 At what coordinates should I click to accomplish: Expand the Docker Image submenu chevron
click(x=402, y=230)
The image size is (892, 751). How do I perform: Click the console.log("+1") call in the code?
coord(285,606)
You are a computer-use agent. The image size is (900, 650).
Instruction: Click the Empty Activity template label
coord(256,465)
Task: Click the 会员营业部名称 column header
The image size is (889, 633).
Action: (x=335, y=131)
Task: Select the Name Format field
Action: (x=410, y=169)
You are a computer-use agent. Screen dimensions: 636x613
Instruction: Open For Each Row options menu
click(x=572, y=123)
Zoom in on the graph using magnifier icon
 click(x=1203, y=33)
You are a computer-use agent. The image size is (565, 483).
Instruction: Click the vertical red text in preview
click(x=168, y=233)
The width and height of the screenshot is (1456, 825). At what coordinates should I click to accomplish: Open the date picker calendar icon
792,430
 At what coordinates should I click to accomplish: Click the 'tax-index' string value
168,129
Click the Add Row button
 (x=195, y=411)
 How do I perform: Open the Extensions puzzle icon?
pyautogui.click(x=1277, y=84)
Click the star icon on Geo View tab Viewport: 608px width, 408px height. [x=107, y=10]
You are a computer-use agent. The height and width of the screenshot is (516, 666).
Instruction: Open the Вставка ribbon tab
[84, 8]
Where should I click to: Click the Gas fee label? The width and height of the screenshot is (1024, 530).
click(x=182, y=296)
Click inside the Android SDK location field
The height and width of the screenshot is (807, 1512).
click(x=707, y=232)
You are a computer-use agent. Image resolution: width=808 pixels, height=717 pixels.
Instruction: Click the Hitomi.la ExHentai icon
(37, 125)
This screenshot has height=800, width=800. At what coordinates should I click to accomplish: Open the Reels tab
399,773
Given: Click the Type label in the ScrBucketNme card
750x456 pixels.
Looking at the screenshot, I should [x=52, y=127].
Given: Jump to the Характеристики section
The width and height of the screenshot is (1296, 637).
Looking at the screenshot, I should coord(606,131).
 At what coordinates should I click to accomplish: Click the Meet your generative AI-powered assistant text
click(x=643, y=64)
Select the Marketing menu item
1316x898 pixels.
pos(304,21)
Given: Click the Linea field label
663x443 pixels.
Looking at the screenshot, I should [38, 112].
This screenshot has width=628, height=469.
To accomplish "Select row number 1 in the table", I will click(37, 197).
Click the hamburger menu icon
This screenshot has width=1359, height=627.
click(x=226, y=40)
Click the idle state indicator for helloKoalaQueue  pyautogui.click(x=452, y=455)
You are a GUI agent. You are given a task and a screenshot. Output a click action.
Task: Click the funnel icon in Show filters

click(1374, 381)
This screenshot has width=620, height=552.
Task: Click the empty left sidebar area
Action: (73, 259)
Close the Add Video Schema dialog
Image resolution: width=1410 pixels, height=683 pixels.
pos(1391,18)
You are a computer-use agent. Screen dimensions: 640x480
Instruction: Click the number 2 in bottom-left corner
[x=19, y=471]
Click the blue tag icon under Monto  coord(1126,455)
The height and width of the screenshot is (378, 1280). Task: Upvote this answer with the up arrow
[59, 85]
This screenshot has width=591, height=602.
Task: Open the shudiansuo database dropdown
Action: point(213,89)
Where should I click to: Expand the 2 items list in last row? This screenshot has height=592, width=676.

_ _ _

Each line above that contains the string "agent" should be copied.

■ Exercise solution
You are a computer-use agent. The image size is (900, 650).
You are a computer-use agent. Screen dimensions: 636x613
You are a computer-use agent. The image size is (565, 483).
You are a computer-use agent. The height and width of the screenshot is (516, 666).
You are a computer-use agent. Image resolution: width=808 pixels, height=717 pixels.
You are a GUI agent. You are given a task and a screenshot. Output a click action.
You are a computer-use agent. Screen dimensions: 640x480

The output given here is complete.